MPT-SE lança série sobre a realidade dos artesãos de Santana do São Francisco

 

A cerca de 120 quilômetros da capital sergipana, uma cidade às margens do Rio São Francisco se destaca pela beleza e pela arte de transformar o barro em peças variadas. Em Santana do São Francisco, esse é o ofício que acompanha famílias inteiras por gerações.

Mas, por trás de cada escultura, vaso e peça que viaja para além de Sergipe, há o trabalho manual de artesãs e artesãos — desde a preparação do barro até o processo de queima que, em muitos casos, acontece dentro das próprias residências. “A maior dificuldade da gente é sempre com a queima, com o forno, que não tem uma estrutura boa para trabalhar. Além disso, tem a fumaça, porque é muita poluição e isso dificulta”, conta o artesão José Wagno Melo.

Em dias de queima, a cidade fica coberta por uma névoa de fumaça que rapidamente se espalha. O problema, histórico, impacta a vida dos moradores e a saúde dos artesãos. “Já tivemos várias perdas de artesãos que, no decorrer do trabalho, acabam indo a óbito por problemas de saúde. Isso, para nós, que trabalhamos com artesanato, é uma perda muito grande”, relata o artesão Edson Barreto.

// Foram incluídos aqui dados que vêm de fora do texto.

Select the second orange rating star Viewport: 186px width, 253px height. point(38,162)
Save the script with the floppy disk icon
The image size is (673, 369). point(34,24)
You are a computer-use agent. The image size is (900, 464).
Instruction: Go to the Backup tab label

O procurador-chefe do Ministério Público do Trabalho em Sergipe (MPT-SE), Márcio Amazonas, acompanhou de perto essa realidade durante visita ao município. “O que pudemos observar foi uma situação muito difícil: um trabalho degradante e arriscado, realizado dentro das próprias casas, onde começa e termina o processo de fabricação. São famílias submetidas ao calor excessivo, além de problemas oculares e pulmonares causados pela fumaça, que gera uma poluição trabalhista”, afirmou.

Esse cenário, no entanto, deve mudar em breve, com a construção de 130 fornos sustentáveis financiados com recursos de multas e indenizações trabalhistas de caráter coletivo, por meio do Fundo Estadual de Recomposição de Danos Trabalhistas (FERDT). O projeto já foi aprovado pelo Conselho Gestor e está em fase de licitação.

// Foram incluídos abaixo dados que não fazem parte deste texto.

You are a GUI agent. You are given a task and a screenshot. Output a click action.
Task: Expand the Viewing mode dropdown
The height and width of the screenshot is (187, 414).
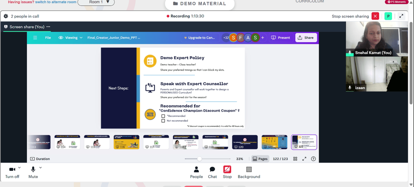coord(70,38)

Os fornos, que serão construídos em regime de mutirão, reduzem significativamente a emissão de fumaça e as perdas na produção, garantindo mais qualidade às peças. “A construção dos fornos é a materialização da recomposição trabalhista, assegurando que os recursos sejam aplicados aqui em Sergipe, em benefício das comunidades locais. Essa medida representa recomeço, dignidade e qualidade de vida”, destacou o secretário de Estado do Trabalho, Emprego e Empreendedorismo, Jorge Teles, presidente do Conselho Gestor do FERDT.

Para retratar a realidade dos artesãos, o MPT-SE produziu a série “Mãos que moldam, ar que respira: a vida dos artesãos em Santana do São Francisco”. A produção mostra o talento e a força do artesanato local, mas também evidencia os riscos enfrentados no dia a dia.

Dividida em três episódios, a série será exibida nas redes sociais do MPT-SE a partir de 1º de maio, Dia do Trabalhador. “Esperamos que a série promova reflexão na sociedade e que, com a construção dos fornos, as famílias tenham mais dignidade e avancem socialmente, alcançando um patamar mínimo de condições trabalhistas”, ressaltou o procurador Márcio Amazonas.

“Mãos que moldam, ar que respira: a vida dos artesãos em Santana do São Francisco”, está disponível a partir desta sexta-feira, 1º de maio, nas redes sociais do MPT-SE.